Sometimes people just cannot get along. If a person others complain about is too valuable a specialist, you will have to place them on some other team or build a new team around him/her. No persuasion can make people like each other or show respect.  

The path to resolving team conflicts successfully

Now that you know what to look for, it’s time to learn how to approach solving this problem.

– Maintain your calmness and clear vision of the situation

As a supervisor and a manager, you have to be above the fight, keeping your mind sober and looking for a solution in the heat of the dispute. So don’t take sides or get involved emotionally too much, you will show your sincere concern through your help in conflict settling.

– Provide opportunities for communication and listen (and make others listen)

That’s how you learn what happened. Don’t listen to gossip or third-party retellings. Talk to each party, first in private, and that at the common table. Let every party talk and make others listen without interruptions. If the problem was a miscommunication, it may be resolved at this stage already.

– Invite all team members into the process of searching for solutions and decision-making

You should not arrive at a solution that reflects the interests of one party and leaves the other party totally dissatisfied. You need to gather all suggestions and see how to make them work together. If you drop ideas of one party, you have to ignore the ideas of all other participants. 

– Reach a consensus

That’s what you need to arrive at when you try to blend the demands and complaints of all team members involved in the conflict into something workable. The parties should accept your offer. It can be reached anyway; it will just take more time than just giving an order to do so-and-so and deeming the problem solved.

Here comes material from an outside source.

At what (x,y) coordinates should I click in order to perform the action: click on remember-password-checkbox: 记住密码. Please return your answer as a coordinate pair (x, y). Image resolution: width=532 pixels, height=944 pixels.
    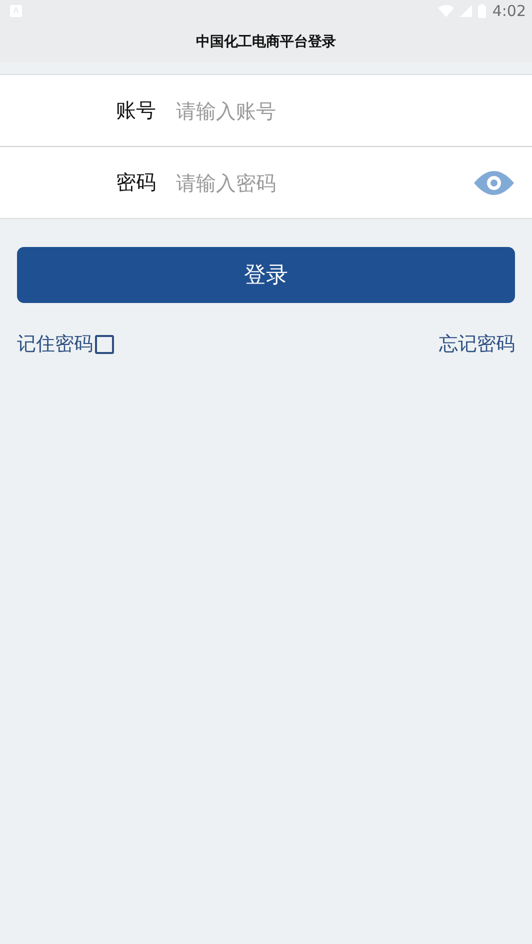
    Looking at the image, I should click on (66, 344).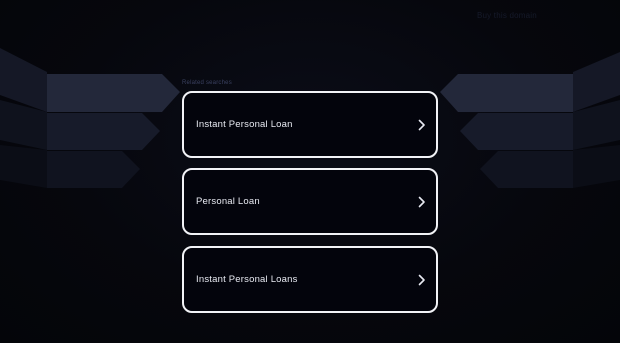  Describe the element at coordinates (310, 202) in the screenshot. I see `related-search-item: Personal Loan` at that location.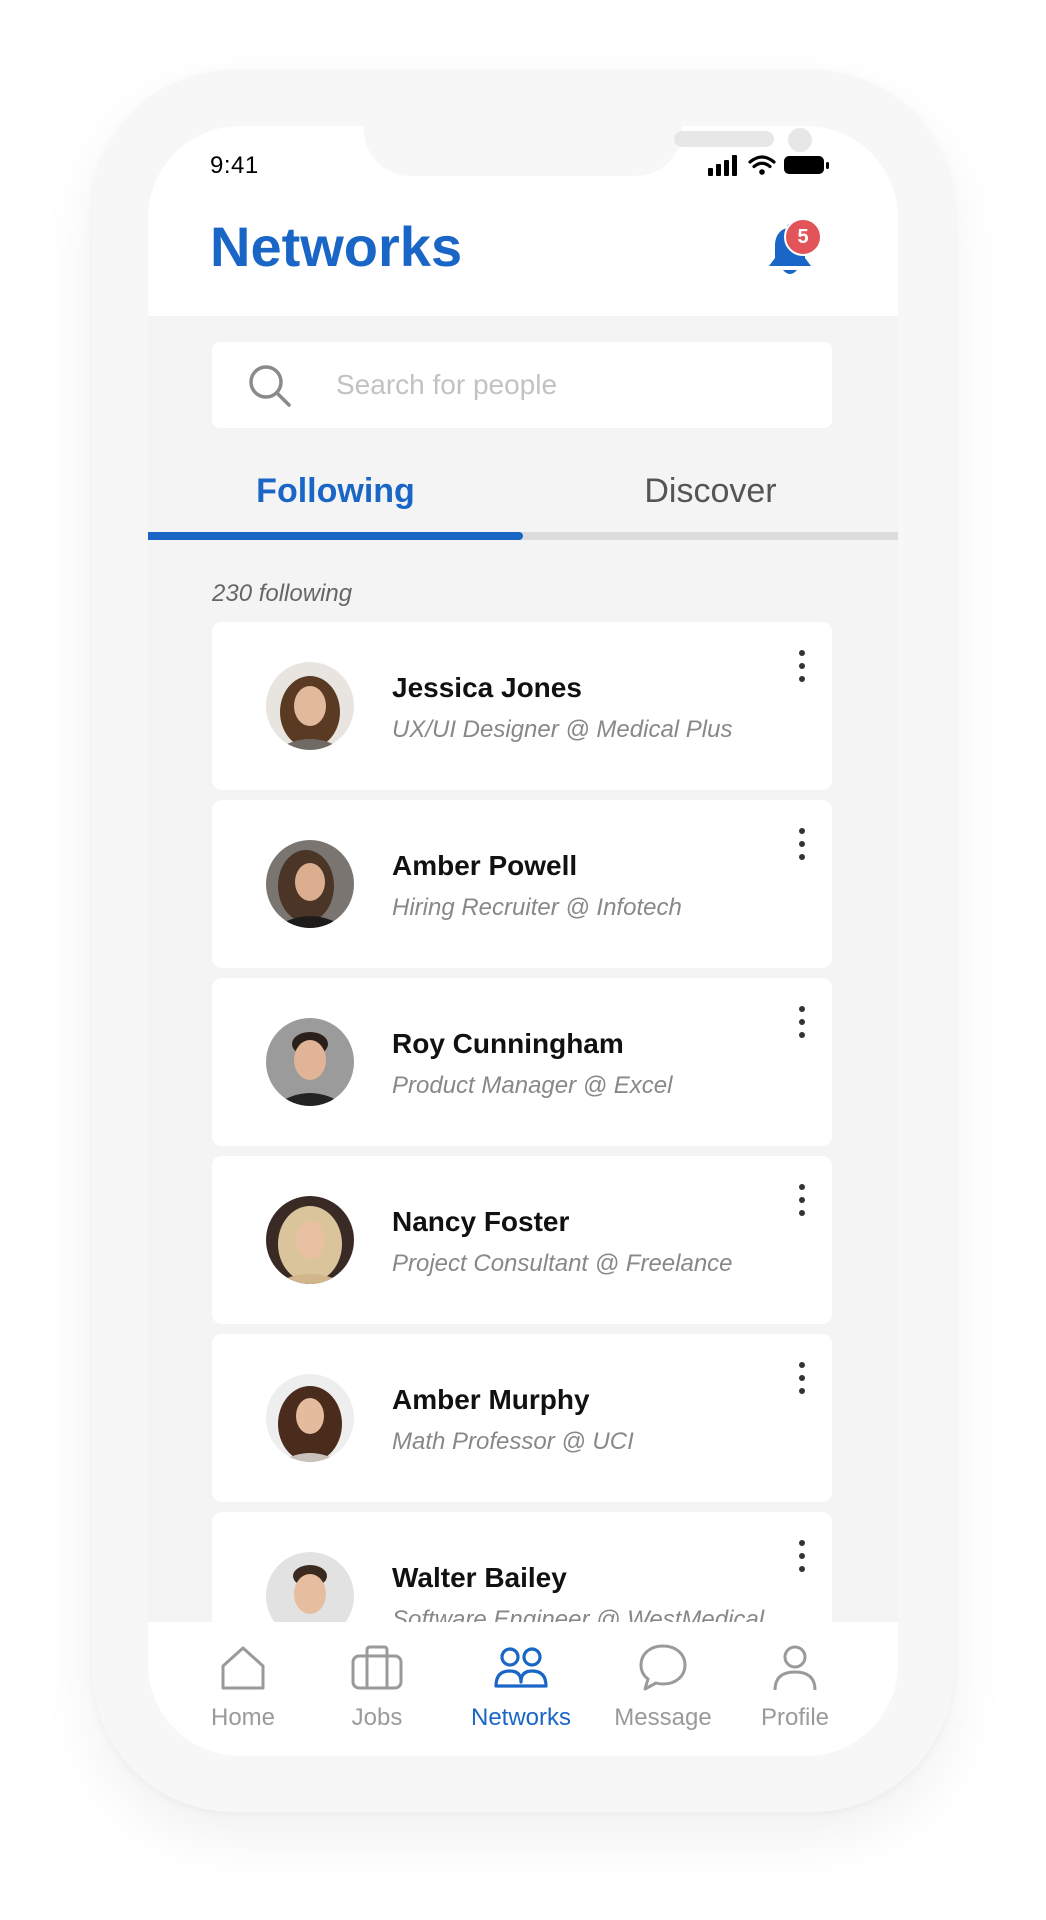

– Follow on the solution implementation

It’s too easy to leave the negotiation table and think that everything will be OK now. Implementation of the solution should be tracked as well so that no one feels the temptation to behave after the old template that caused the conflict. That’s the key to resilience and a sustainable working environment in the team.

– Seek the help of the HR department, senior management, or third-party professionals if the conflict is too bitter

Sometimes the problem is too big or too complex, or too delicate to handle for you alone, and it’s fine to engage other people to solve it. Your superiors may have the authority to recruit professionals like mediators or coaches who will bring new perspectives and tools. This step is also a mature approach to conflict solving.

Another mature step is to get the basic knowledge of how to resolve team conflict before the storm hits. Then you will be well prepared to do it or even will prevent the small friction from growing into an open conflict. Anyway, it will be a useful addition to your managerial toolkit.